**THE REQUEST**
Pull out every line of the records below that contains the word "Open", matching case exactly.

**EXERCISE DATA**
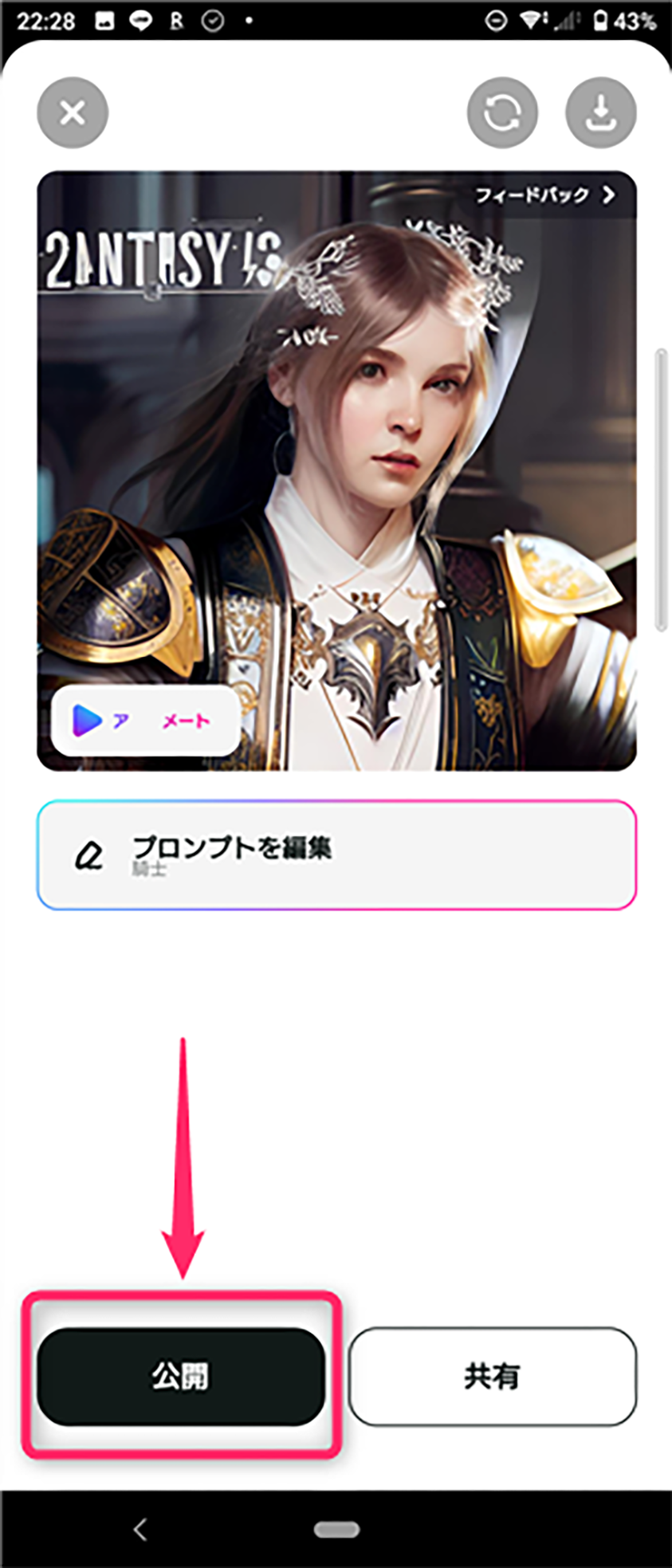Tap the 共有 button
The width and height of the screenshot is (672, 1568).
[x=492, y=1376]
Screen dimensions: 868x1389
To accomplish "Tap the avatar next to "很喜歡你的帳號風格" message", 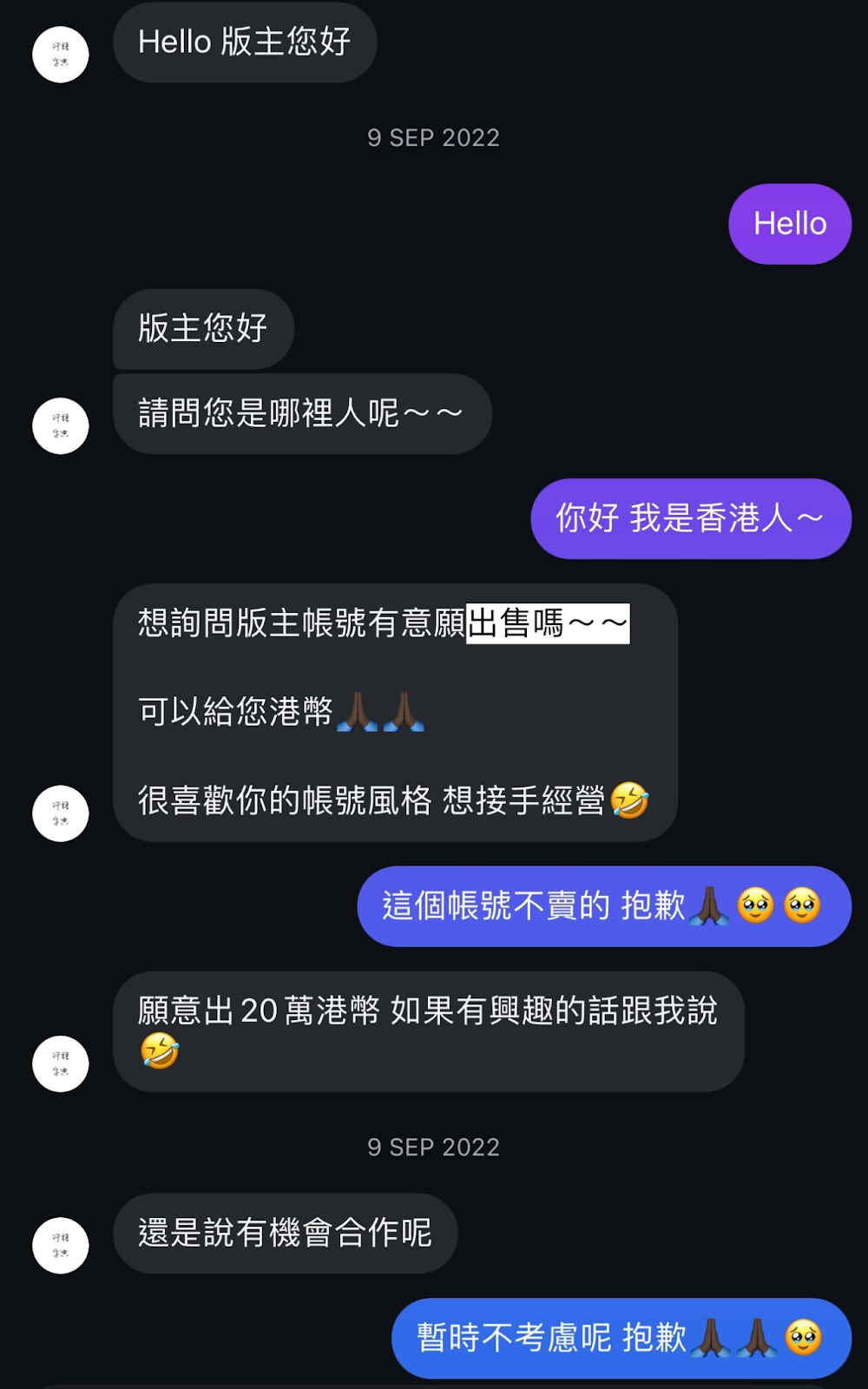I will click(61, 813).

---

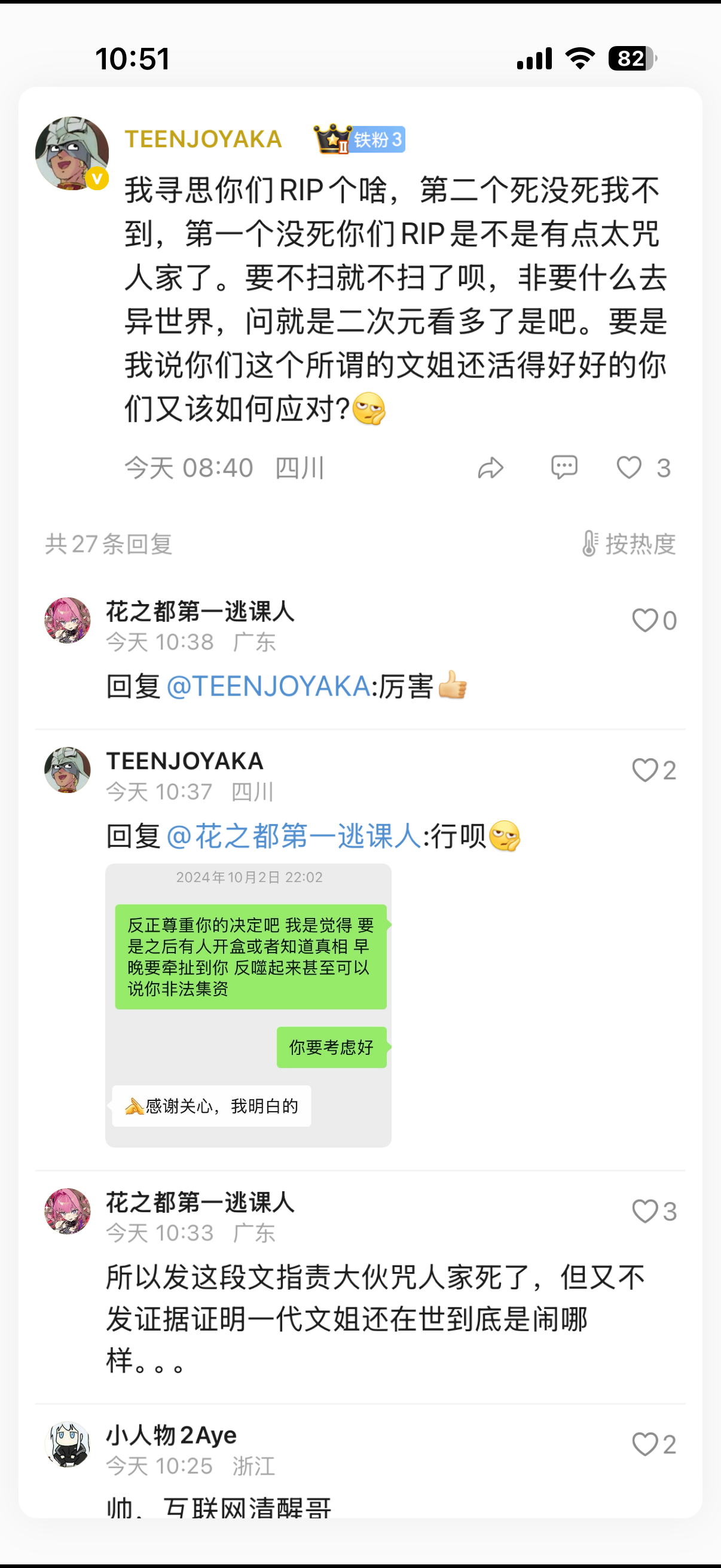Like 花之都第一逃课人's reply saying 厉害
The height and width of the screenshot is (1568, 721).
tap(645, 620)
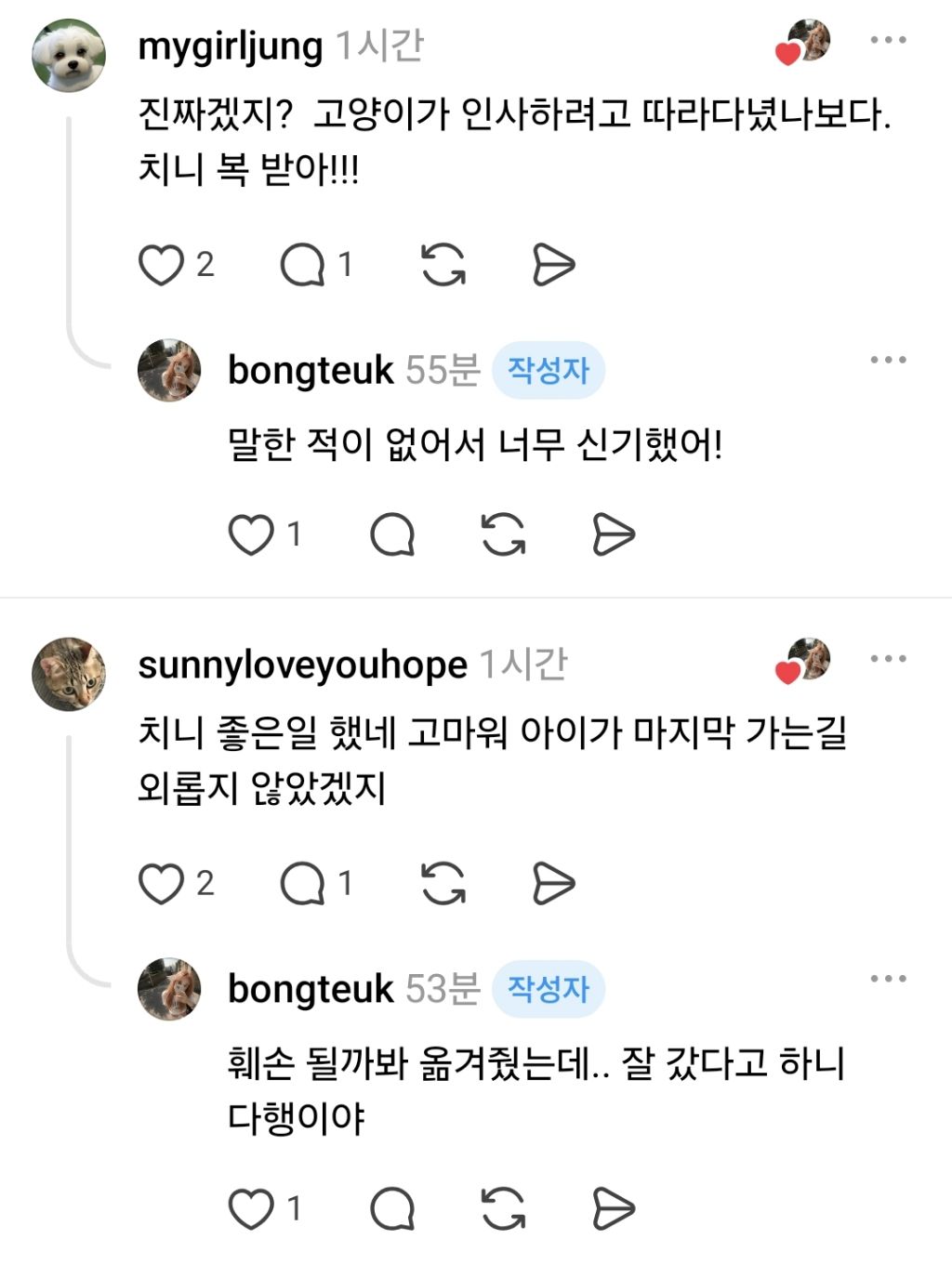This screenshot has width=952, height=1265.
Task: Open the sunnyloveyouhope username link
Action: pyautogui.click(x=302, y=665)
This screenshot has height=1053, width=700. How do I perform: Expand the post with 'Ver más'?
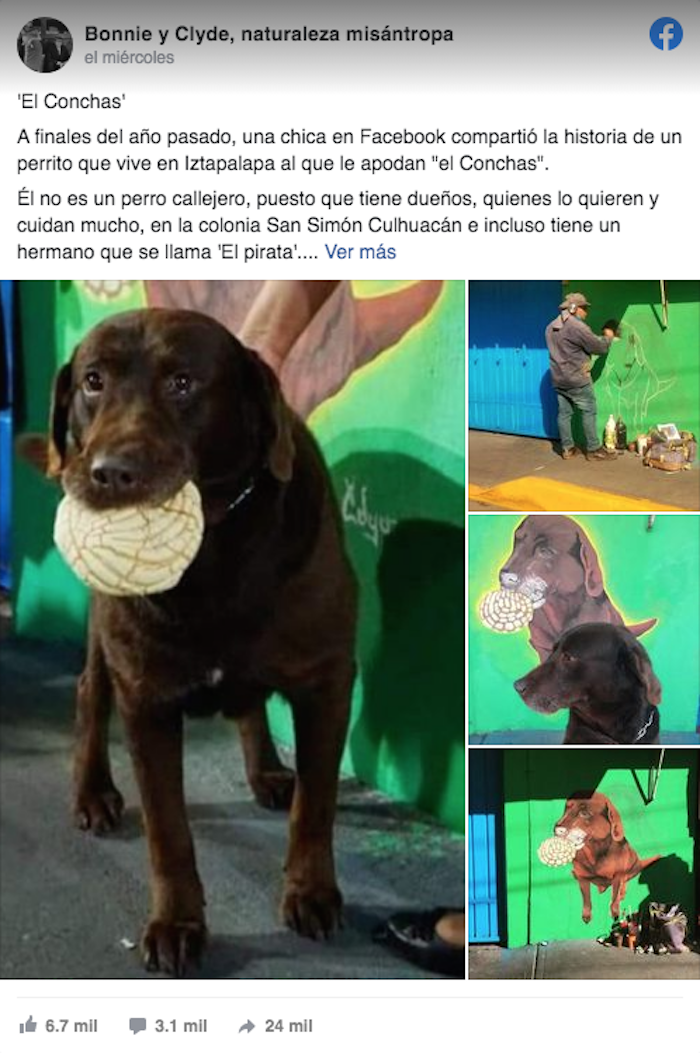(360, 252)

---

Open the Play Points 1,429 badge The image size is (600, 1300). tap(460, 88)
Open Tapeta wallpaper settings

**REPLY TO THE EXERCISE**
Task: Open the sunnyloveyouhope username link
Open the Play Points 1,429 badge The image size is (600, 1300). tap(460, 88)
Open Tapeta wallpaper settings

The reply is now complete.